All animal experiments were performed according to protocols evaluated and approved by the ethical committee of West China Hospital, Sichuan University (Chengdu, China). When SCIONs nanoparticles were injected into animals body, metabolization would be finished after ten hours.²⁹ The efficiency of SCIONs for iron supply in animals was investigated by injecting SCIONs for mice (Balb/c, 18–22 g) through caudal vein every other day, and the test lasted for two weeks. These mice were divided into two group, one was control groups (n = 10) and another was experimental group (n = 10). We collected the blood of mice every three days and measured the iron concentrations of these samples. Iron concentrations in blood samples were measured by UV-vis (UV-2450, Shimadzu) and the results were compared with each other. Via building a standard curve of ferric iron in 2% HNO₃ (Fig. S3†), the iron concentrations in blood samples were obtained.

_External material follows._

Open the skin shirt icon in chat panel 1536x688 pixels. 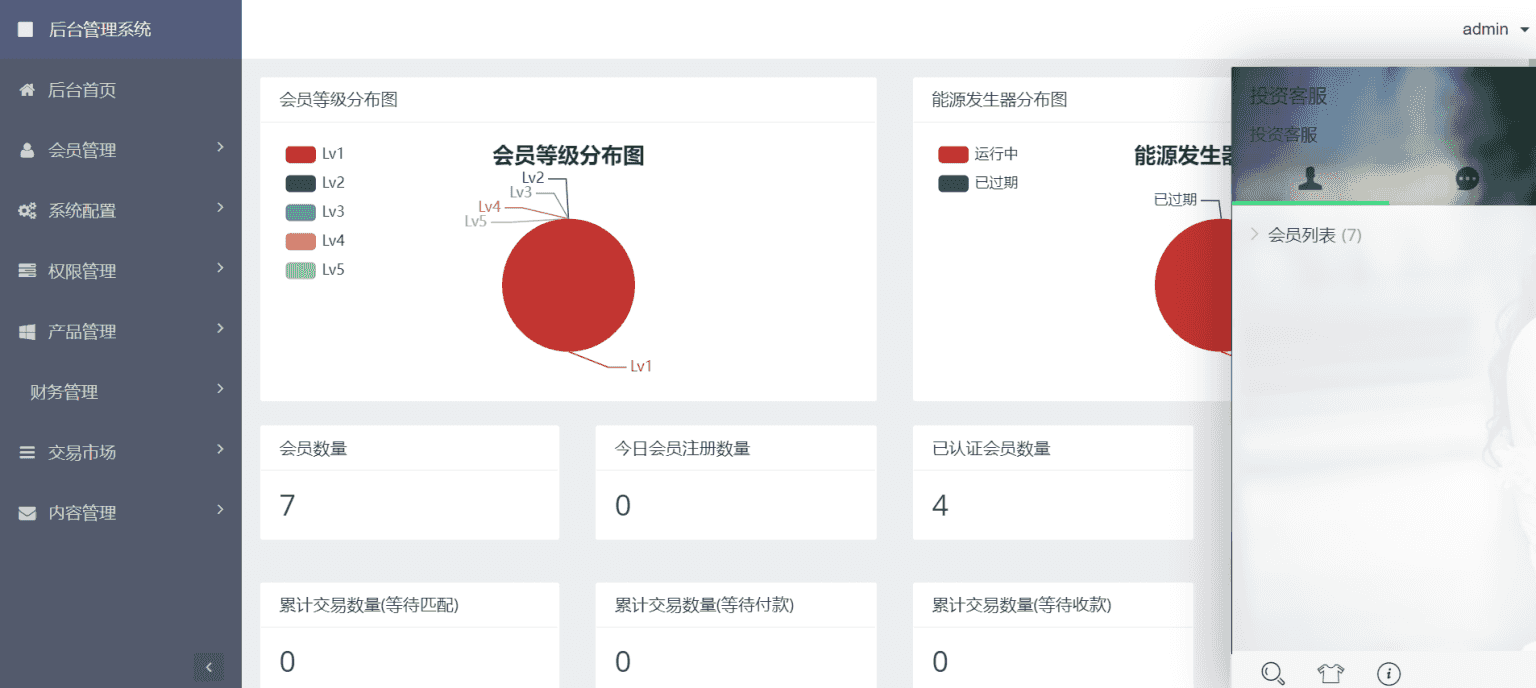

Reactive oxygen species (ROS) assays

ROS level was determined based on the reaction between ROS, such as the hydroxyl radical, and DCFH-DA. Mice macrophagocyte cells (raw 264.7) were chose in this work. These cells were allowed to grow for 12 h in a roswell park memorial institute medium (RPMI 1640) plus 10% fetal bovine serum (FBS) at 37 °C under 5% CO₂. These adherent cells were dyed by DCFH-DA probe for 30 min and washed by PBS for three times. Then the stimulants were added into these dyed cells and these dyed cells were incubated for 2 h. Finally, fluorescence intensity of treated cells was measured by microplate reader.

Cytotoxicity of SCIONs

A normal cell line, mouse embryo fibroblasts (3T3) were used in this study. The cells were cultured indulbecco modified eagle medium (DMEM) plus 10% fetal bovine serum (FBS) at 37 °C under 5% CO₂. The cells were plated at a dose of 10⁴ in 96-hole cell culture plate with three parallel and were allowed to grow for 12 hours. For preventing the evaporation of medium, phosphate buffer saline (PBS) was injected into the holes of 96-well plate. Then the SCIONs were added into the medium and the medium containing no agent was counted as control. The cells were incubated for 24 h with different amounts of SCIONs. After washed by PBS for three times, the toxicities of SCIONs were examined by CCK8 kit at 450 nm by multimode reader.

Results and discussion

As shown in Fig. 1, we employed SC as surfactant to disperse ferric chloride and ferrous chloride in distilled water. Carboxyl groups of SC have good adsorption ability to form chelates with metal atomic, and the chelates can stably exist in solution. Complexes formed by precursors and SC would control the reaction process and prevent the aggregation of nanoparticles. The nanoparticles obtained were named as SCIONs.

Fig. 1 The procedure for synthesizing SCIONs.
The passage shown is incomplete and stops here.